I have $N$ bricks and i have to build a staircase. A staircase will consist of steps of different sizes in decreasing order, no two step size should be same. Each step should consists of atleast one brick and each staircase should consist of atleast two steps. How to find all the possible number of staircases with $N$ bricks?
EDIT-it can also be stated as: All possible sequences of positive integers ($\ge 1$) that sum upto $N$ and are strictly increasing.
Ok, your question is "how many sequences of positive integers are there that sum to N, and are strictly increasing?"
Notice that this is the same question as "how many sequence of positive integers are there that sum to N, each element of the sequence is unique, without regard to order?"
For example, the sequences {5, 2, 1} and {2, 5, 1} are the same sequence without regard to order. If I give you any sequence that sums to N and each element is unique (doesn't occur more than once), you can just put that sequence in increasing order to get the size of your steps, such as {1, 2, 5}.
This is called the "Partition Function Q". here is a writeup about it from Mathworld. If Mathworld can't write up a simple closed form solution, it would probably be a waste of energy for me to try. The solution I used to find it was:
$ f(N, K) = \left\{ \begin{array}{l l} 0 & \quad N \le K \\ 1 + \sum_{i = K+1}^{N}F(N - i, i) & \quad N > K \end{array} \right.$
Where K is one less than the minimum value allowed in your sequence. This equation solves the problem recursively, breaking the problem into sub problems as "what if the next value in the sequence is
i?" You are looking for $f(N, 0)$.Hope this takes you where you want to go.

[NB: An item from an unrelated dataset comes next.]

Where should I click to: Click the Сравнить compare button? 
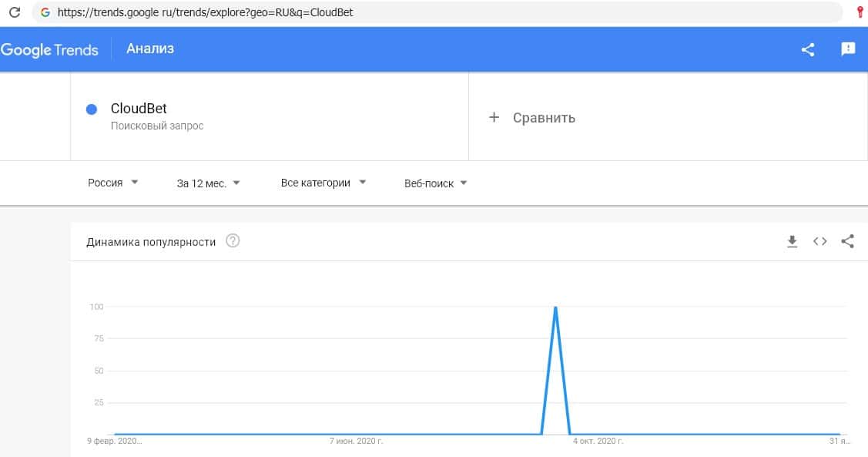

Edit: Explaining formula...
Suppose you want the number of sequences that add up to 10, no value as low as 3. That's F(10, 3).
Your sequences can start with 4, 5, 6, 7, 8, 9, or 10. How many sequences start with 4? F(6, 4) many sequences do. The {N} sequence I treat as a special case, so just add 1.
In hindsight I see it's better to just assume F(0, K) = 1: $ f(N, K) = \left\{ \begin{array}{l l} 1 & \quad N = 0 \\ \sum_{i = K+1}^{N}F(N - i, i) & \quad \text{otherwise} \end{array} \right.$
...noting that the summation is zero when K+1 > N.